Goals and Objectives

The goal of this lab exercise was to geocode the locations of all the sand mines in western Wisconsin and compare our individual results with others in the class as well as the actual mine location point data. The raw data we received was from the Wisconsin DNR and was not properly normalized and therefore could not be directly geocoded using ArcGIS software. In order to use properly use this data we needed to navigate the excel spreadsheet of vague data, normalize it, geocode it and compare the resulting data. A more detailed view of this procedure can be seen below (Fig. 1): 


(Fig. 1) This diagram gives a detailed description of the objectives for this lab exercise.
Methods


The first step in processing the mine data we received directly from the DNR was to normalize it. The original excel datasheet was very disorganized, messy and did not have consistent information. To normalize the data we separated the elements that made up the location field into individual fields including: address (or PLSS), city, state, zip code and the unique mine ID number. While some of the mines had complete addresses others had none and only listed the PLSS (Public Land Survey System) which is Wisconsin's land description system. 

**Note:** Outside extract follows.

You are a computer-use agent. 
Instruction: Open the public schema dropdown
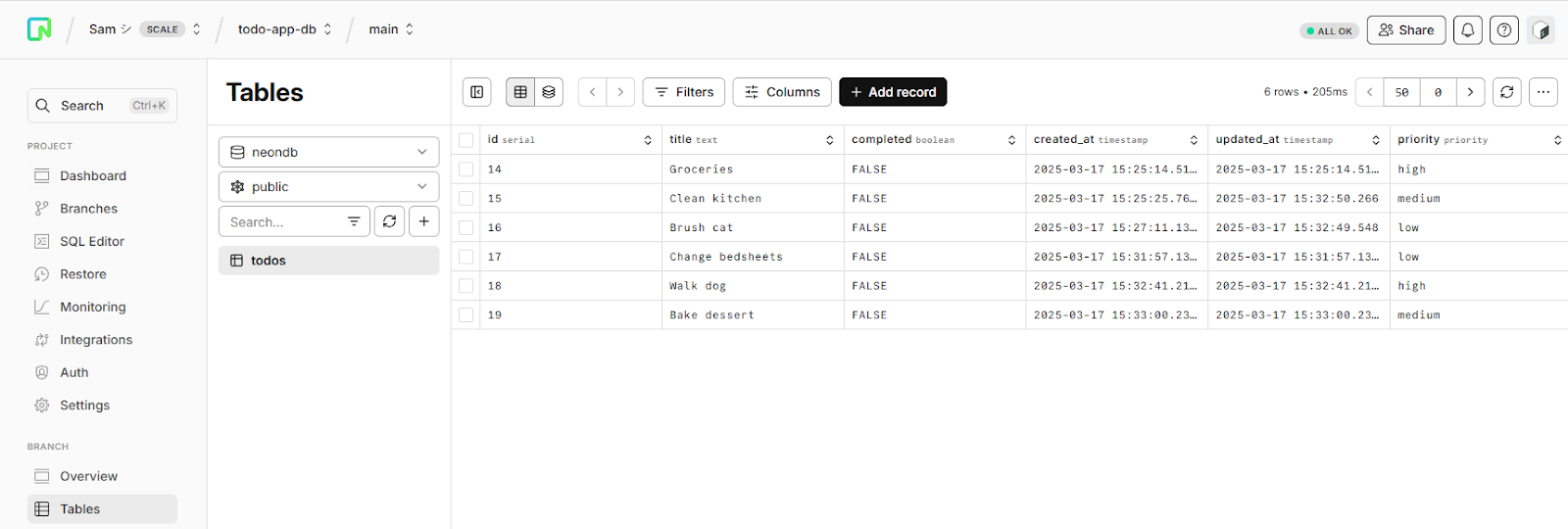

After the table was normalized it was brought in to ArcMap and once we logged into ArcGIS Online we enabled the geocoding tool. Since we connected to the ArcGIS server we were able to use the ESRI address database which located most of the normalized address information we had in our spreadsheet. Initially 18 of my addresses of the 21 total were matched leaving only 3 unmatched. If the program was not able to find the mine based on the address we were able to create a new point to match the attributes. We were also able to adjust the locations of the mines in this interface as well. Some of the unmatched points were due to the use of the PLSS information in place of the normal address fields. Trying to determine where the mines are based on the very vague locations given by the PLSS information was difficult though. We used other resources such as Google Earth to locate the mines and narrow down the search in ArcMap. 

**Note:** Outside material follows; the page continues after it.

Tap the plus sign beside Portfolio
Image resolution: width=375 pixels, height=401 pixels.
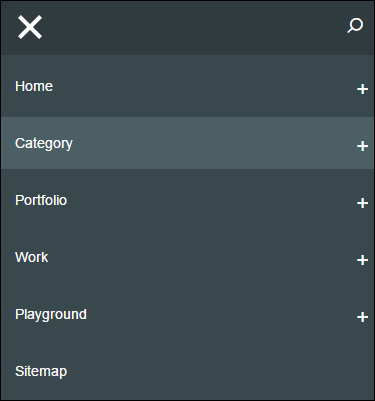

Once all of my geocoding was completed I compared my results to two of my fellow students who were tasked with coding the same mines. To do this I first added their shape file with the mine locations they geocoded and opened the attribute table. There I selected the mines based on the unique mine IDs which were the same as mine and created a new feature layer out of them. I also reprojected the two datasets from my peers to a projected coordinate system. This was done in order to convert the units of the data from degrees to meters so when we calculated the distance between our points it would be reported in meters. In addition to my peer's data I compared my geocoding results to the actual mine locations as measured by the Wisconsin DNR as points. The result of tall these datasets can be seen below in Fig. 2. 
(Fig. 2) The yellow data points show the mine locations based on my geolocation and the red represent the actual mine locations. The data created by my peers are shown as blue and purple points. 
The next step was to compare the distance between my data points and the actual mine locations in order to determine how accurate my geocoding was. To do this I used the point distance tool. I did the same with the data from both of my peers as well. (Originally we were meant to compare our data with a total of 4 other students however 2 of the students who shared the same mine points as me submitted their results.) The results of this distance tool can be seen in the results section of this report. 

Results

Based on my results my geocoded mine locations were "off" compared to the actual sites. The output table showing the distances between my mine data points and the real-world locations can be seen in Fig. 3 and are visually represented in map form in Fig. 4. 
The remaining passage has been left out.